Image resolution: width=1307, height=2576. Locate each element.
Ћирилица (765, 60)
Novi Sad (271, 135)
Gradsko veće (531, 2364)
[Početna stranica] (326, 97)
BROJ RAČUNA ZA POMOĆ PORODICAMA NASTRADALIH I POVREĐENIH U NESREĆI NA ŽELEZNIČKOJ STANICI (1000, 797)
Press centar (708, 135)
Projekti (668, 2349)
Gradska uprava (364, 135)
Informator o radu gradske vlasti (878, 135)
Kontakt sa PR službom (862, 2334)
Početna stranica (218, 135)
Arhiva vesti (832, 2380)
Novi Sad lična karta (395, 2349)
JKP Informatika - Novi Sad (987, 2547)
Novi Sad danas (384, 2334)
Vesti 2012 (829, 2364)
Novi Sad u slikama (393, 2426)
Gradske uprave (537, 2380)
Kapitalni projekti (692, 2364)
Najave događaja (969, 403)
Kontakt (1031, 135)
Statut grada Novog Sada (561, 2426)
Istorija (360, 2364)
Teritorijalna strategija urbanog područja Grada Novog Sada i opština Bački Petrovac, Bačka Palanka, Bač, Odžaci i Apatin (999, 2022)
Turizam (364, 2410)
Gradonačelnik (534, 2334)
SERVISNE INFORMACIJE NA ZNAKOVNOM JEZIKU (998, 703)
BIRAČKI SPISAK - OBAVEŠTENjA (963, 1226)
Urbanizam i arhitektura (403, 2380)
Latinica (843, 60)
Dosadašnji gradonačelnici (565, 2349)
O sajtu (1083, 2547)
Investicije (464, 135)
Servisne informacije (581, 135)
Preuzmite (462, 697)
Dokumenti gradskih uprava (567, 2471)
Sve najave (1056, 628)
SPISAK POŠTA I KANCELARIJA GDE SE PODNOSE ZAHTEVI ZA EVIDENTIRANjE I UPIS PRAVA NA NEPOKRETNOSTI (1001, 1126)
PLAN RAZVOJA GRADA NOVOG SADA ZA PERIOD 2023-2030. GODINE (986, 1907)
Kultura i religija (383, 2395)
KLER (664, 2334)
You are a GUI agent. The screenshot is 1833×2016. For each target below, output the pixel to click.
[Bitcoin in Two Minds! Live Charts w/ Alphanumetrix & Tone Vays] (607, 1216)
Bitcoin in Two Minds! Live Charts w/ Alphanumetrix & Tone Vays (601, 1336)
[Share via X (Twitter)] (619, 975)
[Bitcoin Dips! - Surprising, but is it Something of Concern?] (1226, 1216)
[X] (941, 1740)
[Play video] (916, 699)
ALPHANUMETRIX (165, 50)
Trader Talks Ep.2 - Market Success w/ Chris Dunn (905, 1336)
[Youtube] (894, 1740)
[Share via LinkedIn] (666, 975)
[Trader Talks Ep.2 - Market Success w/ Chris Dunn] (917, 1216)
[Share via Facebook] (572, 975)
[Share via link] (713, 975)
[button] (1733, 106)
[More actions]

____

• **WORK TO COMPLETE**
Give again, word for word, every line of the listing above from the one with "Kontakt sa PR službom (862, 2334)" to the one with "KLER (664, 2334)", both inclusive, and nothing beyond them.

• **SOLUTION TO THIS EXERCISE**
Kontakt sa PR službom (862, 2334)
Početna stranica (218, 135)
Arhiva vesti (832, 2380)
Novi Sad lična karta (395, 2349)
JKP Informatika - Novi Sad (987, 2547)
Novi Sad danas (384, 2334)
Vesti 2012 (829, 2364)
Novi Sad u slikama (393, 2426)
Gradske uprave (537, 2380)
Kapitalni projekti (692, 2364)
Najave događaja (969, 403)
Kontakt (1031, 135)
Statut grada Novog Sada (561, 2426)
Istorija (360, 2364)
Teritorijalna strategija urbanog područja Grada Novog Sada i opština Bački Petrovac, Bačka Palanka, Bač, Odžaci i Apatin (999, 2022)
Turizam (364, 2410)
Gradonačelnik (534, 2334)
SERVISNE INFORMACIJE NA ZNAKOVNOM JEZIKU (998, 703)
BIRAČKI SPISAK - OBAVEŠTENjA (963, 1226)
Urbanizam i arhitektura (403, 2380)
Latinica (843, 60)
Dosadašnji gradonačelnici (565, 2349)
O sajtu (1083, 2547)
Investicije (464, 135)
Servisne informacije (581, 135)
Preuzmite (462, 697)
Dokumenti gradskih uprava (567, 2471)
Sve najave (1056, 628)
SPISAK POŠTA I KANCELARIJA GDE SE PODNOSE ZAHTEVI ZA EVIDENTIRANjE I UPIS PRAVA NA NEPOKRETNOSTI (1001, 1126)
PLAN RAZVOJA GRADA NOVOG SADA ZA PERIOD 2023-2030. GODINE (986, 1907)
Kultura i religija (383, 2395)
KLER (664, 2334)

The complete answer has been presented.